In this exercise, we will explore packages such as tidyverse and ggplot2 and perform visual analysis. We will study the demographic of the city of Engagement,Ohio,USA.
While we do so, we will also aim to address some common issues such as why is Pie chart not a preferred graph for visual analysis and how we can understand the distribution better.
Each graph has been created in a step by step manner for the reader to understand the steps and the rationale behind each upgradation.
Reading the required packages:
packages=c('tidyverse','psych','rmarkdown','ggmosaic','ggpubr')
for (p in packages){
if(!require(p,character.only=T)){
install.packages(p)
}
library(p,character.only = T)
}
The data required some cleaning to make it visually appealing to the eyes.
Since ggplot2 does not give us very aesthetically looking graphs, they have to modified rigorously.
Datatype for columns such as HouseholdSize is an integer while it should be of nominal data type. This becomes a caveat while plotting a bargraph and needs to be converted to relevant data type to process it further.
Dataset: Participants.csv
Source: https://vast-challenge.github.io/2022/
data=read_csv("data/Participants.csv",show_col_types = FALSE)
paged_table(data)
1. Regrouping Age
Understanding the distribution of age in the dataset
ggplot(data,aes(x=age))+
geom_histogram(bins=10,fill="lightblue",colour="black")+
coord_flip()+
ggtitle("Distribution of Age")+
theme(plot.title = element_text(hjust=0.5))
The age can be regrouped in the following categories: Below 30, 30-39, 40-49, 50 and above
d<-data%>%mutate(agegroup=case_when(age<30~"Below 30",
age>=30 &age<40~"30-39",
age>=40 &age<50~"40-49",
age>=50 ~"50 and above"))
x_selected<-d%>%select(participantId,householdSize,haveKids,age,agegroup,educationLevel)%>%arrange(age)
paged_table(x_selected)
2. Reordering haveKids
Instead of having values as True, False- it will be modified to ‘WithKids’ and ‘WithoutKids’ for better visualization
d<-d%>%mutate('Kids_Reordered'=
case_when(haveKids=="TRUE"~"With Kids",
haveKids=="FALSE"~"Without Kids"))
paged_table(d)
Objective:Observe the Age composition of the participants
ggplot(d,aes(x=agegroup))+
geom_bar()+
ggtitle("Frequency of Age-Groups")+
theme(plot.title = element_text(hjust=0.5))
As a next step, the x axis would be arranged in the following order- Below 30, 30-39, 40-49 and 50 and above. Also, the colour of the bar to be changed to pink
ggplot(d,aes(x=factor(agegroup,levels=c("Below 30","30-39","40-49","50 and above"))))+
geom_bar(fill="pink")
Adding a line and point graph to identify the trend in the frequency of age. And to get a better understanding, the graph would be labelled with the proportion of each of the age group.
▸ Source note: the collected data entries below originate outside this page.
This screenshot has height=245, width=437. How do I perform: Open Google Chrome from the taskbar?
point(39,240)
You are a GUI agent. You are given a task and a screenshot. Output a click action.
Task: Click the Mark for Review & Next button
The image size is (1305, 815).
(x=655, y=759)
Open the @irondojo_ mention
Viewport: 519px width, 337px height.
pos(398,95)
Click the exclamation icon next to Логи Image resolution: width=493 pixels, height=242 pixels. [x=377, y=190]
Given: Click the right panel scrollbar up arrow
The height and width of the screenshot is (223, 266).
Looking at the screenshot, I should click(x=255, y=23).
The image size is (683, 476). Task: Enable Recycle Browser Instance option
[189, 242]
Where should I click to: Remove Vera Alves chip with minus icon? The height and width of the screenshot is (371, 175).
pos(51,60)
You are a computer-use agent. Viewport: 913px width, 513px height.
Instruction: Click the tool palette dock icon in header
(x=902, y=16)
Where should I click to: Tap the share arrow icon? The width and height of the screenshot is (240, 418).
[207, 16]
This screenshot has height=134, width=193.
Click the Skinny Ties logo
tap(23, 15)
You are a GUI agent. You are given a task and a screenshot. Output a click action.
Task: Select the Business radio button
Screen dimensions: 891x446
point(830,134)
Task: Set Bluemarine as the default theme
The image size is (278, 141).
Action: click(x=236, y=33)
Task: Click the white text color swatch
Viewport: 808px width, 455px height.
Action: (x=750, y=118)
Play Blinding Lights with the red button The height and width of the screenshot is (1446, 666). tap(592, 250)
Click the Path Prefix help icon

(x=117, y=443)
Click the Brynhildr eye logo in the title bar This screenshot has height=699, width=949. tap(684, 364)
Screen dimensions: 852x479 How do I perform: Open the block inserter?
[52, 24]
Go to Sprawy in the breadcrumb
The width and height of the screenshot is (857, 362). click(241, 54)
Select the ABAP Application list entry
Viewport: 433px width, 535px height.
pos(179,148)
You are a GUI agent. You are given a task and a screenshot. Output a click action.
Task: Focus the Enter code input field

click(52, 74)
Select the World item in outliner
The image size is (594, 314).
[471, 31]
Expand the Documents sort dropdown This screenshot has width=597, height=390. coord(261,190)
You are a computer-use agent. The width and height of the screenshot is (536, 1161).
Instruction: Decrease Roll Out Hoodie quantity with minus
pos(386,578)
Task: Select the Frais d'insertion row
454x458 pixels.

ggplot(d,aes(x=factor(agegroup,levels=c("Below 30","30-39","40-49","50 and above"))))+
geom_bar(fill="pink")+
geom_line(aes(group=1),stat="count",colour="darkblue")+
geom_point(aes(),stat="count",colour="black")+
geom_text(stat="count",aes(label=paste0(round(..count../sum(..count..)*100,2),"%")),vjust=-1)
Further adjustments
Modifying the x and y labels
Increasing the y limit to read the numbers
Changing the theme
ggplot(d,aes(x=factor(agegroup,levels=c("Below 30","30-39","40-49","50 and above"))))+
geom_bar(fill="pink")+
geom_line(aes(group=1),stat="count",colour="darkblue")+
geom_point(aes(),stat="count",colour="black")+
geom_text(stat="count",aes(label=paste0(round(..count../sum(..count..)*100,2),"%")),vjust=-1)+
ylim(0,350)+
xlab("Age Group")+
ylab("Frequency")+
ggtitle("How old is the crowd?") +
theme_classic()+
theme(plot.title = element_text(hjust = 0.5))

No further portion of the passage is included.